* _КОРОТКАЯ ЗАДАЧА 1_
Сколько времени, согласно отрывку о возвращении Гончарова домой, занял путь по Сибири?
* _КОРОТКАЯ ЗАДАЧА 2_
Пожалуйста, продолжите отрывок о возвращении Гончарова домой, начиная сразу после его последней фразы.

* _ЦИТИРУЕМЫЙ ОТРЫВОК_
>>

И все чаще вырывается подобное этим чувствам: «Скучно и жарко… Тихий вечер… жарко в природе, холодно в душе; кругом все море да море… Два года плавания не то что утомили меня, а утолили вполне мою жажду путешествия. Мне хотелось домой, в свой обычный круг лиц, занятий и образа жизни».
В августе 1854 года выпросился домой сухим путем.
Так хотелось перестать поскорее путешествовать, ступить, наконец, на берег твердой ногой и быть дома. Как никогда усердно, Гончаров давал самому себе предписание «следовать до С.-Петербурга, и везде ему чинить свободный пропуск и оказывать в пути, со стороны начальствующих лиц, всякое содействие». «“Отдай якорь!” – раздалось в последний раз, и сердце замерло и от радости, что ступаешь на твердую землю, чтоб уже с нею не расставаться, и от сожаления, что прощаешься с морем, чтоб к нему не возвращаться более».
Охотское море; западный берег, поселок Аян.
Аян – ни город, ни село, ни посад, а фактория американской компании. Беспорядочно расставленные с десяток скоромных домиков, зеленый купол церкви с золотым крестом; у самого берега, на песке, батарея, направо от нее верфь, целый лагерь палаток, две-три юрты, и между ними кочки болот. Вот и весь Аян.
Отсюда и начались десять тысяч верст «до той кровли, где ты будешь иметь право сказать: “Я дома!”»
Десять тысяч верст по Сибири, от Аяна на Охотском море до Петербурга на Неве.
Десять тысяч верст, четыре месяца оленями, собаками, лошадьми – верхом и телегами, в лодках. Десять тысяч верст, где чего только на них нет. Тут целые океаны снегов, болот, сухих пучин и стремнин, свои сорокоградусные тропики, вечная зелень сосен, дикари всех родов, звери, начиная от черных и белых медведей до клопов и блох включительно, снежные ураганы, вместо качки – тряска, вместо морской скуки – сухопутная, все климаты и все времена года, как и в кругосветном плавании…
– Свет мал, – вздохнул возница, – а Россия велика.

<<

* _ПРЕДОСТАВЛЕННЫЙ МАТЕРИАЛ_

>>

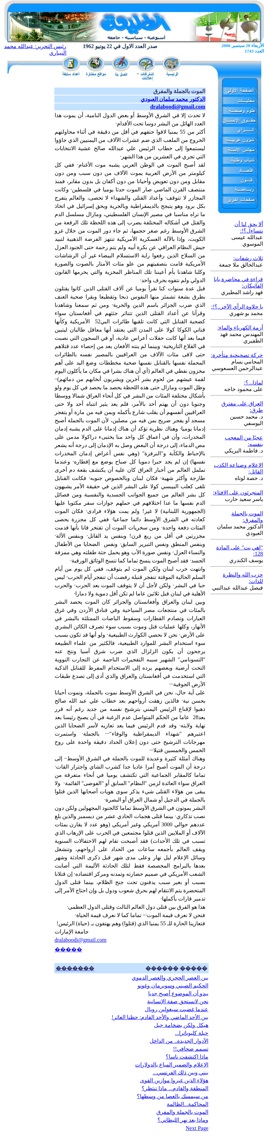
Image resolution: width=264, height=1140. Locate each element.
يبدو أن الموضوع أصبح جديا (178, 993)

<<

* _ОЖИДАЕМЫЙ ОТВЕТ 1_
Четыре месяца.

* _ОЖИДАЕМЫЙ ОТВЕТ 2_
И даже самый дальний путь начинается первым шагом.
Гончаров ехал Сибирью на полвека позже Федора Толстого, и за прошедшие годы путь этот многим изменился, начал обживаться, обставился станциями ямскими верст через 25–40 каждая, где можно было брать лошадей, и водными – лодки с гребцами. Но все равно это был дикий край суровой природы с жестоким климатом, пустынный и недружелюбный. Гончаров «переживал здесь, если не страшные, то трудные, иногда и опасные в своем роде минуты». Бездорожье, дремучая тайга, горы, болота.
«Мочи нет, болота одолели!.. Лошади уходят по брюхо». Зато непуганых зверей много, каждые сто шагов – глухарь, утка, рябчик, ушкан (заяц) – разлетаются из-под ног лошади. Скачут по веткам бурундучки и белки. А медведей не видел. «И слава Богу: встреча с медведем могла бы доставить удовольствие и выгоду только ему».
Ягода лесная, дикая. И мох, который едят олени и курят якуты. Долог и труден путь, утомителен и однообразен. Но не скучнее морского.
Конец августа – снег хлопьями и ветер, а по-здешнему – пурга. «Она стоит всяких морских бурь: это снежный ураган, который застилает мраком небо и землю и крутит тучи снегу: нельзя сделать шагу ни вперед, ни назад». И так глубоки снега и так узка и трудна дорога, что запрягают гусем, по семи, восьми и даже десяти лошадей.
В морозные дни воздух чист, остр, режет легкие. Замерзнуть можно, а простудиться трудно. Дотронешься до дерева, и то жжется, как железо. «И, родимый! У нас и семьдесят бывает». Забавно казалось: на станции от снега отряхнешься, чуть отогреешься и прикажешь: «Дай-ка поскорее кусочек вина и кружочек щей».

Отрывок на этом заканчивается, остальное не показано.